# How do operatic sopranos sing above Eb6 without using whistle register?



## Philmwri (Apr 8, 2011)

How do they bring their full head voice so high without going into whistle.Mado Robin a sfogato soprano could sing to Bb6 without whistle register.I think it's amazing.


----------



## rgz (Mar 6, 2010)

Is it that they are using their modal voice, or that their whistle register is so developed that it sounds just as rich? Honest question here, I'm not enough of a vocal expert to know for certain.


----------



## Philmwri (Apr 8, 2011)

Pop/non-operatic singers singing above Eb6 normally use whistle voice. Whistle voice can be hard to control since the sound is moving into the nasal cavity and so it sounds soft and has a low volume. Super head voice(High Head Voice) on the other hand has a higher volume and a sharper sound and it doesn’t really move up in the sinus cavities.

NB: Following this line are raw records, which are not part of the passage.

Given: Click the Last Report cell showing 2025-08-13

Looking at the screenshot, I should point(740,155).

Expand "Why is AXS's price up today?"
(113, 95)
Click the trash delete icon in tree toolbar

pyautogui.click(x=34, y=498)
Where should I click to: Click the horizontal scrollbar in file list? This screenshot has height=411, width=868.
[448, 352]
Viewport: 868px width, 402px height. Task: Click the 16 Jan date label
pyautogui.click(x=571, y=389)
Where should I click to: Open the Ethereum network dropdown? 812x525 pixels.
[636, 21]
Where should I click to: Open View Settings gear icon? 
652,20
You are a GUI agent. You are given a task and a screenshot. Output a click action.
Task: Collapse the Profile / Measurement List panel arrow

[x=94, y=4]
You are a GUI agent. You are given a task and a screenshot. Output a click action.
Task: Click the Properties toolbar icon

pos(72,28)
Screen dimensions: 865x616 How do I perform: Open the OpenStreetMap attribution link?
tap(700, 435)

It does take a little more effort than whistle voice but it’s easier to control. It also sounds higher than whistle voice but it’s the exact same range.Whistle voice has a lower volume because the tone of the voice is airy while super head voice isn’t.

Mado Robin's B6 and Erna Sack's C7 were definitely whistle notes but seemed to very connected to the rest of their voices. Those two sfogatos sopranos were able to do whistle notes that were heard without micophones which is amazing.Pop singers have the microphones halfway down their throat because the disconnected whistle voice they use lacks volume.


----------